Exercise prompt: The full set of entries below needs to be written out exactly.

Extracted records
........

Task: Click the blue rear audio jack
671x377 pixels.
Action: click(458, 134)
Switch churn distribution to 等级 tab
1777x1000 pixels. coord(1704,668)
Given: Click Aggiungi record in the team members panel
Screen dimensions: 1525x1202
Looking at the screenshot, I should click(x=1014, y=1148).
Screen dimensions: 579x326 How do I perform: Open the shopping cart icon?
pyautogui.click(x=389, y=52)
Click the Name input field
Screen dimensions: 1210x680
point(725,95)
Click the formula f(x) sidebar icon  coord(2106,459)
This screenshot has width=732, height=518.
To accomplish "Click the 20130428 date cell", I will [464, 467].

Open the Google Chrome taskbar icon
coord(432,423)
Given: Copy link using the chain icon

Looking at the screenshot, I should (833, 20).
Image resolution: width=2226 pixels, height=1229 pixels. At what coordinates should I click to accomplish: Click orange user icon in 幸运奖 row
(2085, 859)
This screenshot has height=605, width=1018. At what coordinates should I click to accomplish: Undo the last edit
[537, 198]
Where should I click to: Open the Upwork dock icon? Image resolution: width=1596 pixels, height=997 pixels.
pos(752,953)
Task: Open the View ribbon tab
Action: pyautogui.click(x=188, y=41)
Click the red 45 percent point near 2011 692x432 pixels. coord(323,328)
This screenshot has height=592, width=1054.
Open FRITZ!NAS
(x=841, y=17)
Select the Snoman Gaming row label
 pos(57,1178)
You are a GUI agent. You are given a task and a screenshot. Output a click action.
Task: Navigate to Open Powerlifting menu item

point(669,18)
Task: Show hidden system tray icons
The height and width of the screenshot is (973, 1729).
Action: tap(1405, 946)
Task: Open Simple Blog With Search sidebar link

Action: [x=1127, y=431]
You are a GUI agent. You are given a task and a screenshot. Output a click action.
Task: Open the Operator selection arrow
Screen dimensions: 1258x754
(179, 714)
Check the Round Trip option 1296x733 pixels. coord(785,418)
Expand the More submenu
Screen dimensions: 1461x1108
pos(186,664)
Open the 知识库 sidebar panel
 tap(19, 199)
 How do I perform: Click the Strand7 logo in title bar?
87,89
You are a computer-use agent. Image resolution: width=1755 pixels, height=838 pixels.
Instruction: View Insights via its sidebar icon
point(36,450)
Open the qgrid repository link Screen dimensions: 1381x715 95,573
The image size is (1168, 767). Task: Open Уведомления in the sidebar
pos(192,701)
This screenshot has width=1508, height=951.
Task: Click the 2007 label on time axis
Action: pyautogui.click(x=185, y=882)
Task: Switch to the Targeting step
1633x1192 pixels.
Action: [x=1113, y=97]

........

Response to this exercise:
Task: Click the blue rear audio jack
671x377 pixels.
Action: click(458, 134)
Switch churn distribution to 等级 tab
1777x1000 pixels. coord(1704,668)
Given: Click Aggiungi record in the team members panel
Screen dimensions: 1525x1202
Looking at the screenshot, I should click(x=1014, y=1148).
Screen dimensions: 579x326 How do I perform: Open the shopping cart icon?
pyautogui.click(x=389, y=52)
Click the Name input field
Screen dimensions: 1210x680
point(725,95)
Click the formula f(x) sidebar icon  coord(2106,459)
This screenshot has width=732, height=518.
To accomplish "Click the 20130428 date cell", I will [464, 467].

Open the Google Chrome taskbar icon
coord(432,423)
Given: Copy link using the chain icon

Looking at the screenshot, I should (833, 20).
Image resolution: width=2226 pixels, height=1229 pixels. At what coordinates should I click to accomplish: Click orange user icon in 幸运奖 row
(2085, 859)
This screenshot has height=605, width=1018. At what coordinates should I click to accomplish: Undo the last edit
[537, 198]
Where should I click to: Open the Upwork dock icon? Image resolution: width=1596 pixels, height=997 pixels.
pos(752,953)
Task: Open the View ribbon tab
Action: pyautogui.click(x=188, y=41)
Click the red 45 percent point near 2011 692x432 pixels. coord(323,328)
This screenshot has height=592, width=1054.
Open FRITZ!NAS
(x=841, y=17)
Select the Snoman Gaming row label
 pos(57,1178)
You are a GUI agent. You are given a task and a screenshot. Output a click action.
Task: Navigate to Open Powerlifting menu item

point(669,18)
Task: Show hidden system tray icons
The height and width of the screenshot is (973, 1729).
Action: tap(1405, 946)
Task: Open Simple Blog With Search sidebar link

Action: [x=1127, y=431]
You are a GUI agent. You are given a task and a screenshot. Output a click action.
Task: Open the Operator selection arrow
Screen dimensions: 1258x754
(179, 714)
Check the Round Trip option 1296x733 pixels. coord(785,418)
Expand the More submenu
Screen dimensions: 1461x1108
pos(186,664)
Open the 知识库 sidebar panel
 tap(19, 199)
 How do I perform: Click the Strand7 logo in title bar?
87,89
You are a computer-use agent. Image resolution: width=1755 pixels, height=838 pixels.
Instruction: View Insights via its sidebar icon
point(36,450)
Open the qgrid repository link Screen dimensions: 1381x715 95,573
The image size is (1168, 767). Task: Open Уведомления in the sidebar
pos(192,701)
This screenshot has width=1508, height=951.
Task: Click the 2007 label on time axis
Action: pyautogui.click(x=185, y=882)
Task: Switch to the Targeting step
1633x1192 pixels.
Action: [x=1113, y=97]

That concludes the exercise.